Di lapangan, peluit pelatih berbunyi. "ISTIRAHAT 5 MENIT!"
Takae berjalan ke pinggir lapangan sambil menyeka keringat dengan ujung jerseynya. Dia mengambil botol minum, mendongak, dan... tersedak saat melihat Ren berdiri di depannya dengan tangan bersedekap.
"Uhuk! Ren?!" Takae batuk, air menetes dari dagunya. "Ngapain kamu di sini? Kangen ya?"
Ren tidak tersenyum. Wajahnya serius. Menakutkan.
"Mana?" tanya Ren singkat.
"Mana apanya?" Takae pura-pura bingung, matanya melirik ke mana-mana.
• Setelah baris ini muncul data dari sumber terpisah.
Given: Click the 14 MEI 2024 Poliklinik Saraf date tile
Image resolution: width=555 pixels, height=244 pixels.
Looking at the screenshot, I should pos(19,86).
Ren menunjuk lutut kanan Takae. "Pelindung lututnya. Decker medis seharga 4.500 Yen yang kita beli. Mana?"
"Oh... itu..." Takae nyengir kuda, menggaruk kepalanya. "Ada kok! Di tas! Aku... aku lupa make tadi. Buru-buru."
"Bohong," potong Ren. "Tadi kamu main full game 20 menit. Nggak mungkin lupa. Kamu sengaja nggak make."
Takae menghela napas, senyumnya hilang. Wajahnya berubah kesal.
"Itu nggak enak, Ren! Gatel! Panas!" keluh Takae. "Terus rasanya kaku. Aku nggak bisa lari cepet kalau pake gituan. Rasanya kayak robot!"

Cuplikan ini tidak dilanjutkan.